Yes, I see the point here. It’s not ethical to let people down, and we should strive never, in the course of our work or otherwise, to damage or impede the lives of others. This is not a small issue. But if you’re going to raise the topic of ethics in a piece like this then questions are going to be begged, and those questions are going to go beyond questions of personal ethics to questions of institutional, societal ethics: the contexts that personal ethical choices take place within. Kara has done really useful and interesting work on research ethics, and my intention here is not to minimise or trivialise that – though I would argue that her handwaving final paragraph does that for her. But ethics in higher education is larger than the personal or the interpersonal, and when you are dealing with the cavernous power differentials of this profession it is dangerous – and yes, unethical – to frame the disembodied agency of the individual as the sole site of ethical choice. I’m overstating what I assume is Kara’s actual position, but I’m taking it from the paragraph above.

And that brings me back, not without trepidation, to the wording of the piece. ‘Learn to say no’. The article circles around the word ‘no’, returning to it at the ends of paragraphs, always with the same implication: ‘no’ is clear. It is to be used to claim agency. Learn to say it, and your agency will be recognised and respected.

Except. ‘No’ swims through so much of what we are told, in social environments that may be challenging or dangerous, we should say and do. ‘Just say no’ to drugs. ‘No means no’. ‘No’ claims agency, keeps you safe. Except when it doesn’t.

Learning to say ‘no’ guarantees nothing. It does not guarantee that a person who wants something from you will not use the power they have to get it anyway. We err, and we endanger ourselves, when we trust this word. It carries no spell to preserve us. In the light of scandalous abuses of power in the academy, I do not believe that this is the ethics of refusal we need to focus on.

OK, it may be that I’m going a bit over the top in response to a light-heartedly-toned piece about agreeing to do too much peer reviewing. And I do want to make very clear that this is not something that I’m entirely qualified to speak on: I have not experienced harassment or abuse within academia, and I am not equating the mere experience of being subject to unequal institutional power relationships to the experience of being abused through them. But decisions over workload take place within the same mesh of reputation and obligation and power that harassment and abuse does. We all negotiate this every day, no matter where we sit in the hierarchy or what things we are trying to procure or avoid. The great, great majority of these interactions will be relatively benign, but even within them ‘no’ is subject to negation or negotiation: a refusal to take on an admin responsibility may be ignored, overruled, or renegotiated, often for perfectly sound reasons. Kara’s ‘no’ essentially takes place in an empty political space, in which words carry the full weights of their intentions: no means no. There is nothing more to say.

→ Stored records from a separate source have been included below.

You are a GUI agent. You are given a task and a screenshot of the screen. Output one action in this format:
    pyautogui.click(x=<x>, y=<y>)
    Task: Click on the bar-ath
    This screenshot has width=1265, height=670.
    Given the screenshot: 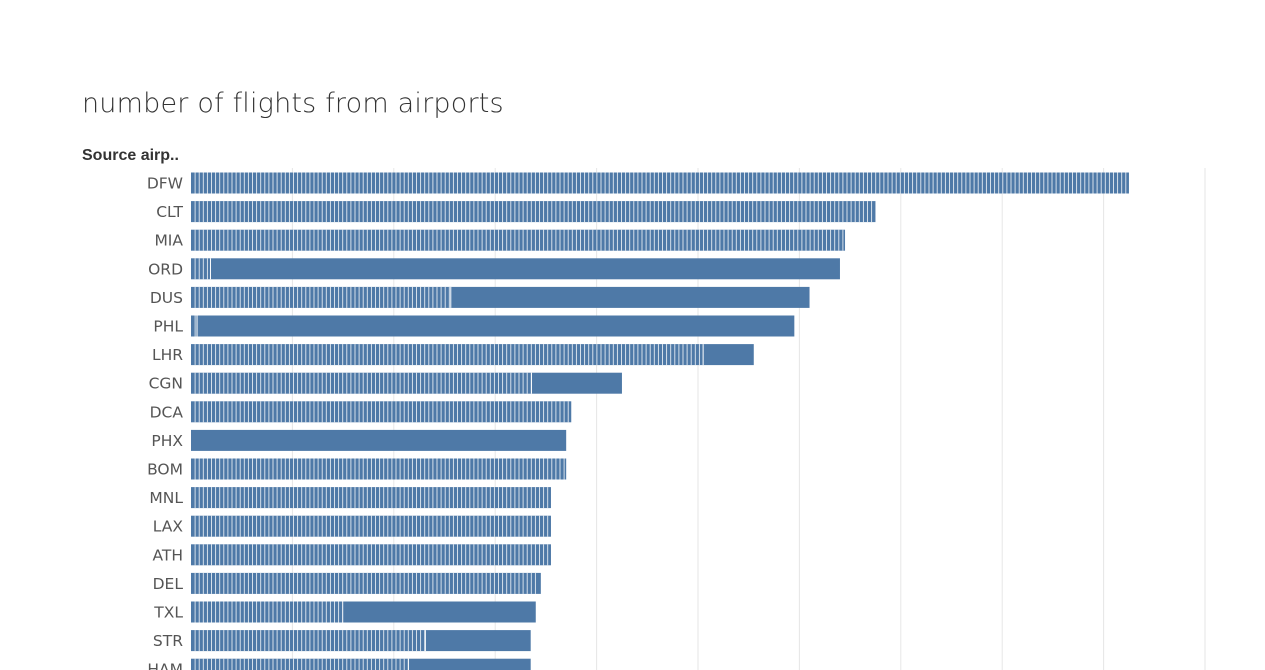 What is the action you would take?
    pyautogui.click(x=371, y=555)
    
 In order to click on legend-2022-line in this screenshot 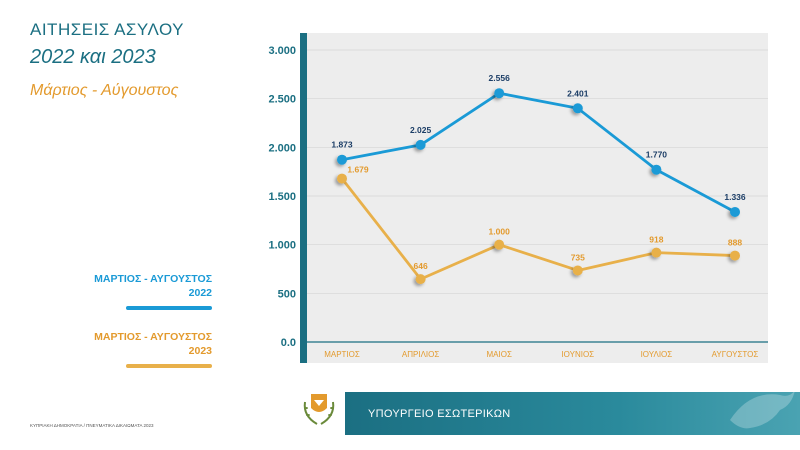, I will do `click(169, 308)`.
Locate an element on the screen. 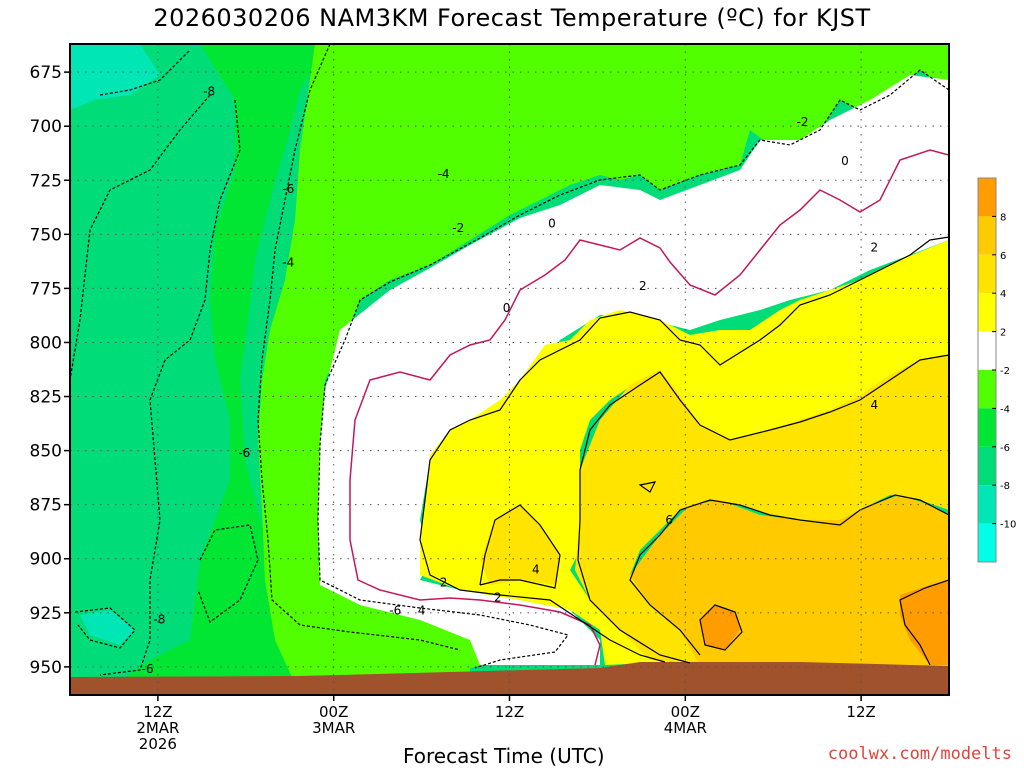 The height and width of the screenshot is (768, 1024). y-tick-label: 675 is located at coordinates (46, 73).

This captures much of my unease with a lot of Academic Advice Literature. I find it tends, as a feature of the genre, to depoliticise: to strip acts like saying ‘no’ of their political weight, to site the forces pushing against them into the (depoliticised, depersonalised, degendered, deracialised) bodies of shy or unwilling individuals. Just claim agency, just say no. I am not arguing against Kara’s purpose, in the sense that more refusal – and, crucially, more freedom to refuse – and thus more manageable workloads would be a pretty uncomplicatedly good thing. However, I’m uneasy with this depoliticisation, and most of all with Kara’s formulation of personal ethics. It’s not victim-blaming – I don’t think one can really be termed a victim of promising to write too many book chapters, even if they are painful to do – but it partakes of some of the same mechanisms, some of the same blinkeredness, and some of the same language. Learn to say ‘no’, by all means. But understand what ‘no’ can’t do, too.